# Spotted in N. Fla: 2012 TB white/black stripes/black wheels/red trim



## Skidmark (Sep 26, 2000)

Coming home on 95 last night north of Jacksonville I paced a killer TB and would love to find photos/specs on it. Also would like to thank dude for saving me from multiple tickets on the way. 

Car was white with black stripes surrounded by red trim. Wheels were black with red trim. Definitely looked dropped. Navy plate. It was the baddest Beetle I've ever seen and would love to know specs! Sound familiar to anyone here?


----------



## arauj51c (Jan 22, 2013)

*Haha you got me*

I've been wanting to reply to this but haven't gotten the chance til now.
Specs: Stg 1 ECU, Stg1/2 CAIntake, FK Coilovers. Nothing much because I am going into "saving mode" for now and also not trying to void my warranty.

You're welcome, glad you were ticketless as well.


----------



## silverspeedbuggy (Aug 8, 2001)

Pic no worky (or my work is blocking them). You've got to make it 'public' on Facebook or upload to hosting site (photobucket.com, flikr, etc).


----------



## arauj51c (Jan 22, 2013)




----------



## arauj51c (Jan 22, 2013)

Ahhhh!!! This ain't working for me...sorry


----------



## silverspeedbuggy (Aug 8, 2001)

arauj51c said:


> Ahhhh!!! This ain't working for me...sorry


Fixed it for you. In photobucket, you need to the click on the "Image Link" on the right side of the screen. It will automatically copy all the code you need, just paste it in the 'reply' window here (no need to use the IMG code, just paste).

It's easy once you get the hang of it.


----------



## arauj51c (Jan 22, 2013)

Alright  thanks


----------



## Chris659 (Nov 16, 2012)

Looks like you got some inspiration from the Abt beetle

Sharp looking though!


----------



## NickSarazen (Dec 16, 2012)

arauj51c said:


>


Looks fantastic man! I've actually been wanting to make the strip of chrome in the front lower grille red for a long time now. What did you use to make it red?


----------



## Skidmark (Sep 26, 2000)

Haha wow how crazy is that I was able to find you here.

The car looked INSANE at speed that night. Definitely gave my little 3 wagon a workout just keeping up. Are you running a V1? There was one point you slowed hard and sure enough 1/4 mi up the road a trooper was camped out in the median pitch-black.

Curious what your thoughts were on me pacing you that far. Definitely a few times I figured I was trying to get shaken. You're a hell of a good driver and really made my trip home a breeze. 

Alex


----------



## arauj51c (Jan 22, 2013)

Yep, it was created with the ABT Beetle in mind.


----------



## arauj51c (Jan 22, 2013)

Skidmark said:


> Haha wow how crazy is that I was able to find you here.
> 
> The car looked INSANE at speed that night. Definitely gave my little 3 wagon a workout just keeping up. Are you running a V1? There was one point you slowed hard and sure enough 1/4 mi up the road a trooper was camped out in the median pitch-black.
> 
> ...


I'm going to say no to the V1 since I'm not sure what that is. But I was trying to shake you, nothing personal, but you were not the only one to follow me that night. It was fun tho, having the company. That FL to VA drive gets lonely and it was entertaining being a lead car.


----------



## arauj51c (Jan 22, 2013)

I was just getting creeped out ppl were trying to follow and rob me or something


----------



## Skidmark (Sep 26, 2000)

Haha, awesome. I tried to keep a safe distance and be as courteous as possible. You made the trip fly by.

V1 = Valentine 1 radar detector. If not a V1 mind if I ask what you're running? It sure seemed to work!


----------



## arauj51c (Jan 22, 2013)

Skidmark said:


> Haha, awesome. I tried to keep a safe distance and be as courteous as possible. You made the trip fly by.
> 
> V1 = Valentine 1 radar detector. If not a V1 mind if I ask what you're running? It sure seemed to work!


Ohh, right!!! I use the Escort X50 Passport 8500. It has never let me down and is great at letting me know when there is sneaky cops...even at my cruising speeds


----------

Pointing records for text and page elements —
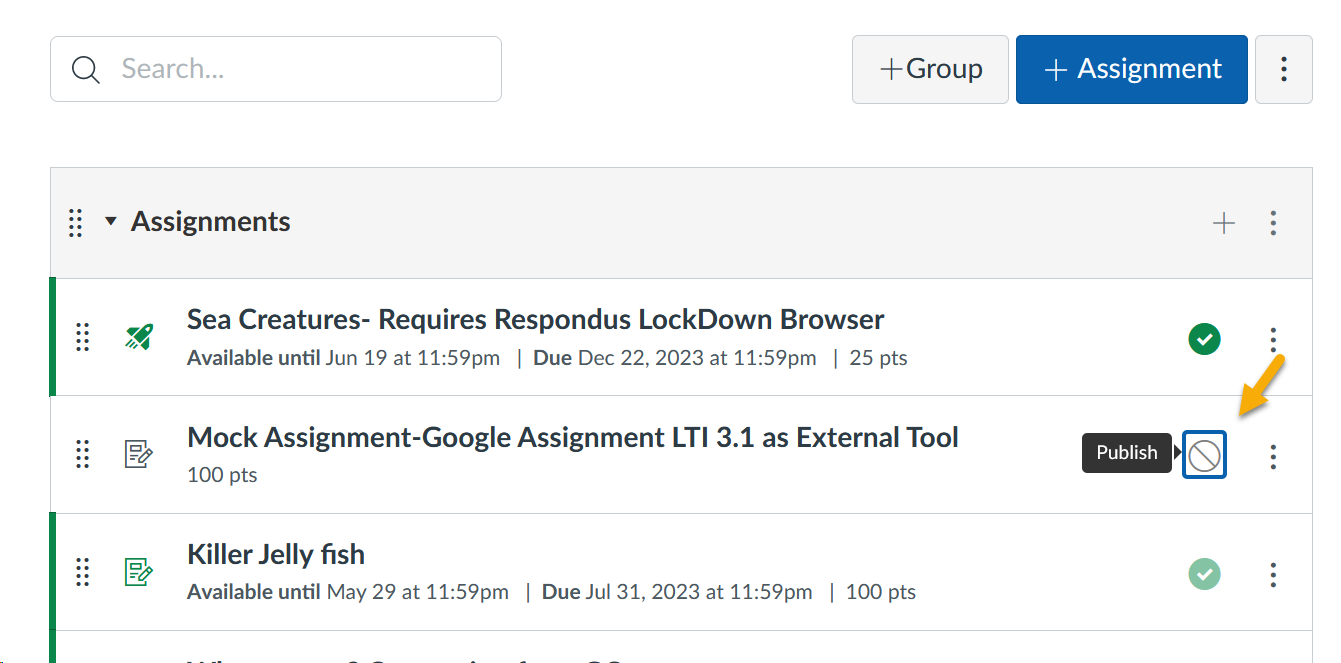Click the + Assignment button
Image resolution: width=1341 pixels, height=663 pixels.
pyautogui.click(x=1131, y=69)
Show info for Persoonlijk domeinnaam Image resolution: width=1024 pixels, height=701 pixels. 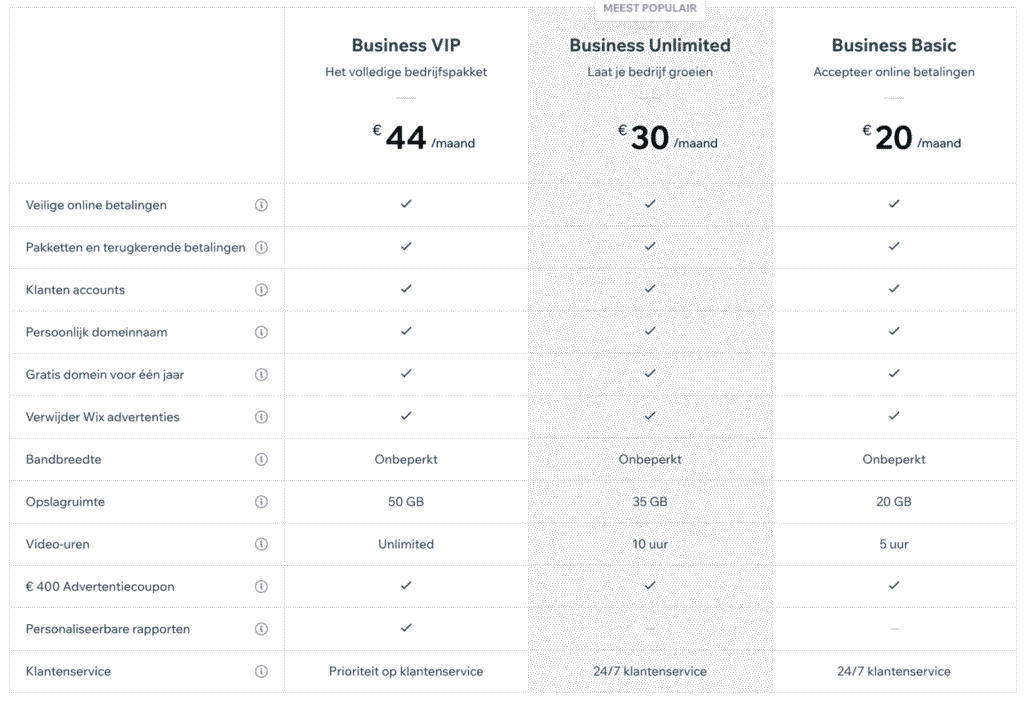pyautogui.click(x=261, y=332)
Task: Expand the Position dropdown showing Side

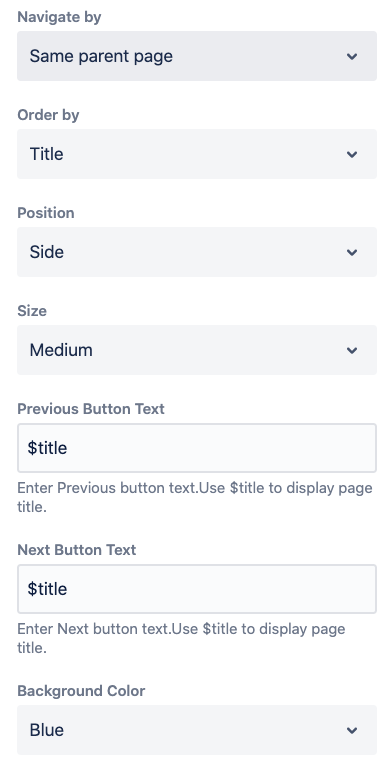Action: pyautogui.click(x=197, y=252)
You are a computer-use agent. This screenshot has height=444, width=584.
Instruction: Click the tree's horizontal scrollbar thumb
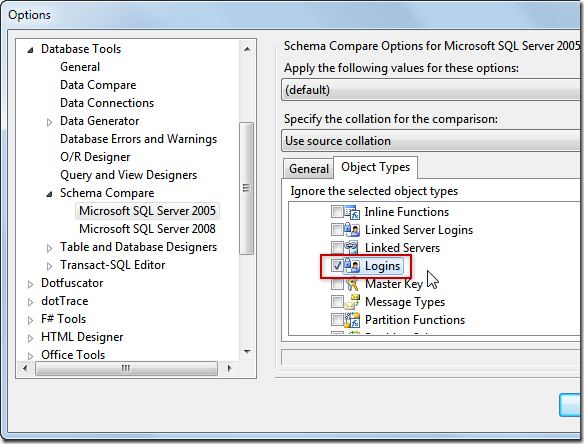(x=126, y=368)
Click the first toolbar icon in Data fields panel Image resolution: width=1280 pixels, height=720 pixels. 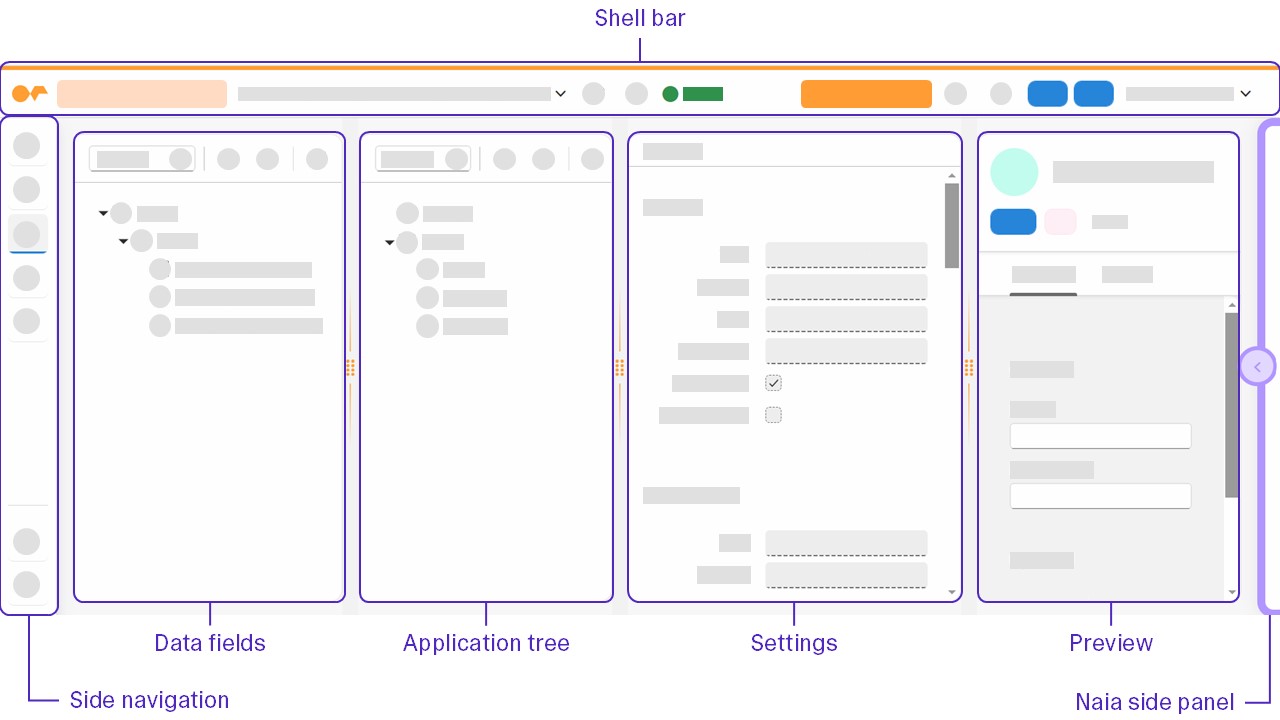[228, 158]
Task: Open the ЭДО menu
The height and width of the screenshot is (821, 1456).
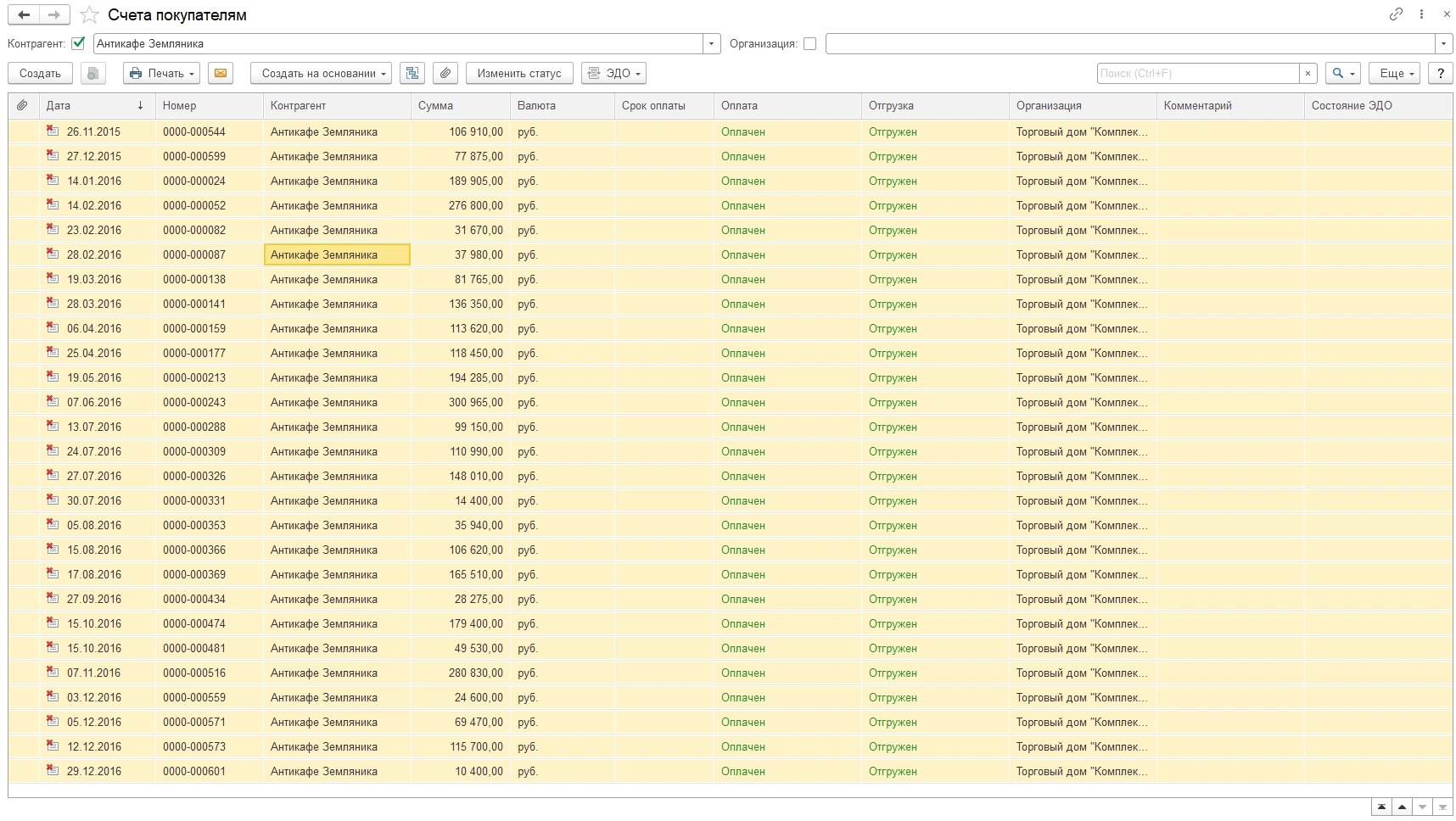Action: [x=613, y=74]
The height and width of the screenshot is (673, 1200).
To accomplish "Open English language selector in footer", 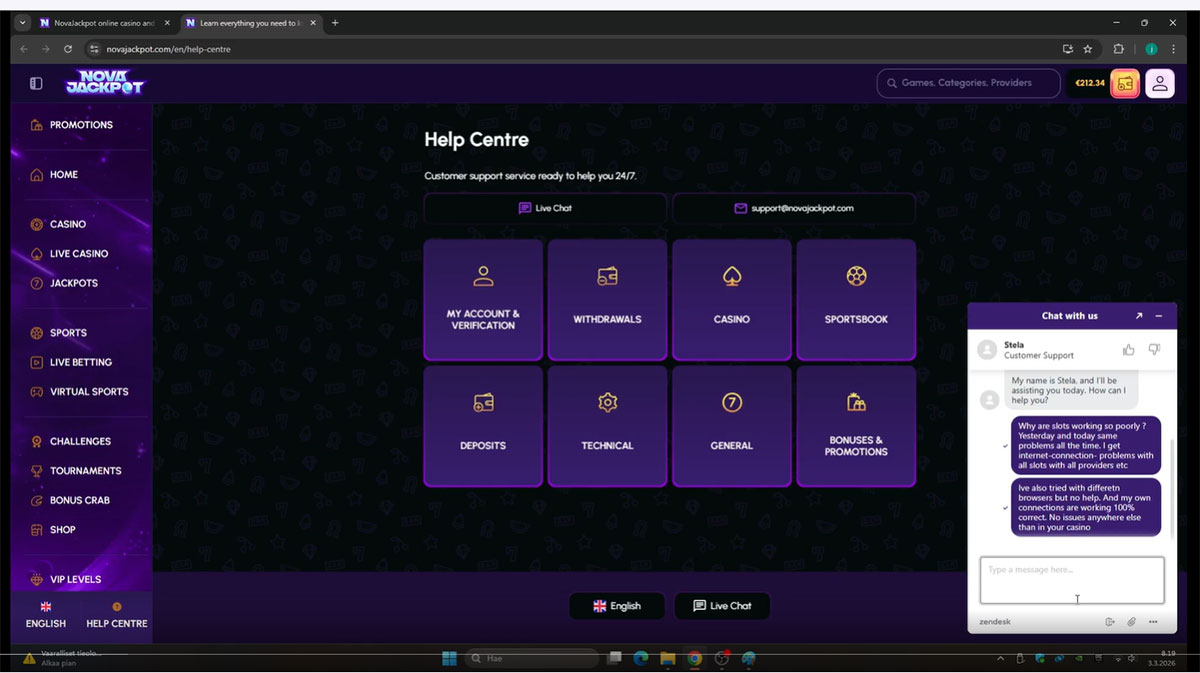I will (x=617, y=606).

INSTRUCTIONS TO FOLLOW —
Answer these questions from the forum thread about the spotted Beetle, one per line, numbered 1., 2., 3.:
1. On which highway was the first poster driving when he paced the car?
2. What brand of coilovers does arauj51c list in the specs?
3. Which radar detector does arauj51c say he uses?
The listing has no connection to the forum thread.

EXPECTED ANSWER —
1. 95, north of Jacksonville
2. FK
3. The Escort X50 Passport 8500